Als Förderinstrument für kleinere Projekte im öffentlichen Raum gründeten die Hamburgische Kulturstiftung und die HafenCity Hamburg GmbH (später verstärkt durch die Körber-Stiftung) 2005 die Kooperation Kunst und Kultur in der HafenCity. Sie unterstützte und finanzierte bis 2012 insgesamt 24 Projekte. Im Rahmen dieser Kooperation wurde 2010 auch ein erster kuratorischer Ansatz erfolgreich erprobt: die Einbindung von Deichtorhallen, Kunstverein und Kampnagel mit der kuratorischen Entwicklung von drei Auftragsarbeiten (Global Design von Christian von Borries, The Bronze House von Plamen Dejanoff und Ein neues Produkt von Harun Farocki).

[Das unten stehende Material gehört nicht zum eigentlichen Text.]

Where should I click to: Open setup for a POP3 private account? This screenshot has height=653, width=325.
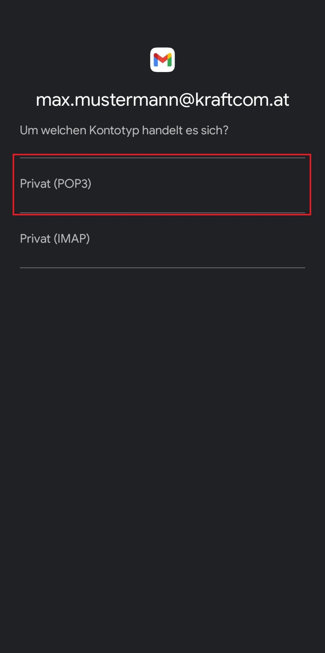click(162, 184)
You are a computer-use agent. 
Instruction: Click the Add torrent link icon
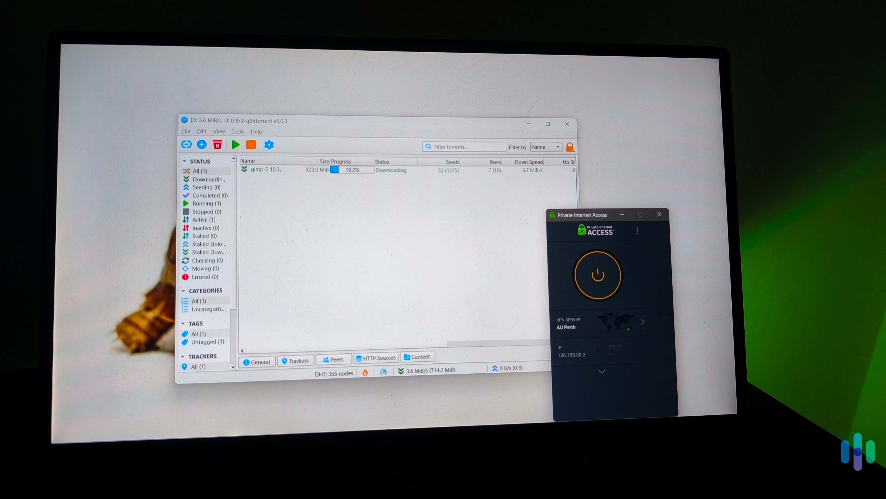186,144
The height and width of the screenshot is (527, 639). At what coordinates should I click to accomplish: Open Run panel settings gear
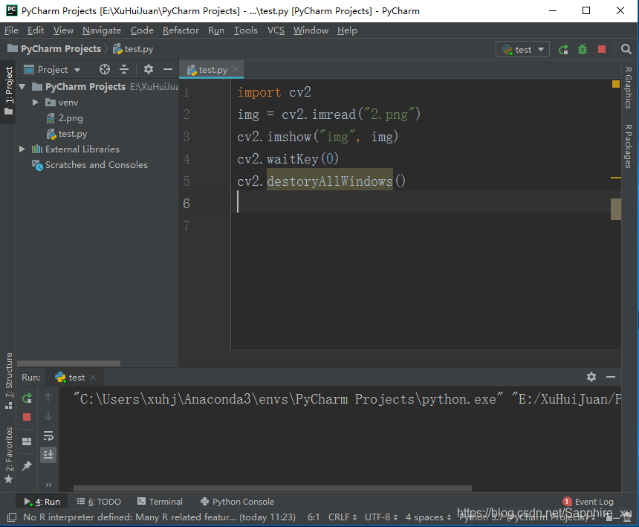(x=591, y=378)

Das langfristige Ziel einen Kurator oder eine Kuratorin für die HafenCity zu engagieren wurde insbesondere im Rahmen eines Workshops 2013 u. a. mit Teilnahme von Kultursenatorin Prof. Barbara Kisseler, Prof. Dr. Gesa Ziemer (HafenCity Universität Hamburg HCU) und Amelie Deuflhard (Kampnagel) neu formuliert und konkretisiert. Die Grundidee war von einem breiten Konsens getragen: die Verpflichtung einer namhaften Persönlichkeit, welche an der Schnittstelle zwischen Stadtentwicklung und Kunst die kulturelle Identität der HafenCity prägt und stärkt.

Während die HafenCity weiter wächst und auch künftig neue kulturelle Akteure, Programme und Orte (z. B. zwei Kinos im Überseequartier, das Kinder-Architekturzentrum und die Märchenwelten-Ausstellung am Strandkai) hinzukommen werden, verfolgt das Programm IMAGINE THE CITY einen strategisch-langfristigen Ansatz: die Verschränkung von stadtplanerischen und ästhetischen Fragen, die den Menschen und seine Auseinandersetzung mit der gebauten Umwelt ins Zentrum rückt.

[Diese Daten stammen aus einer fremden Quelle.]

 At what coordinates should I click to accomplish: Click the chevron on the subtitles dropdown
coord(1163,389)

Kunst und Kultur in der Hafencity e. V.

Die Position einer für ein eigenes Kulturprogramm im Stadtteil verantwortlichen Kuratorin wurde durch die HafenCity Hamburg GmbH initiiert und im Zuge eines jurierten öffentlichen Verfahrens im August 2017 erstmals an Ellen Blumenstein vergeben. Die HCH sichert die Grundfinanzierung des Kulturprogramms in der Pilotphase und unterstützt den neu gegründeten Verein Kunst und Kultur in der HafenCity e. V., der als gemeinnütziger Träger zusätzliche finanzielle Ressourcen für das kuratorische Programm akquiriert und verwaltet.

Der Verein knüpft an die erfolgreiche Kooperation Kunst und Kultur in der HafenCity an, die als Förderinstrument in der Frühphase der HafenCity-Entwicklung kulturelle Projekte finanzierte, welche sich aktiv mit der damals neuen Umgebung und seiner spezifischen Ästhetik auseinandersetzten.

Die Gründungsmitglieder des Vereins sind Prof. Norbert Aust (Vorsitzender), Prof. Jürgen Bruns-Berentelg (Stellvertretender Vorsitzender), Prof. Dr. Uwe M. Schneede (Stellvertretender Vorsitzender), Eva Hubert (Schatzmeisterin), Sonja Bocek, Dr. Johannes Conradi, Andreas Heller, Peter Hess, Dr. Sandra Schürmann, Arne Weber, Brigitte Witthoefft und Prof. Dr. Gesa Ziemer.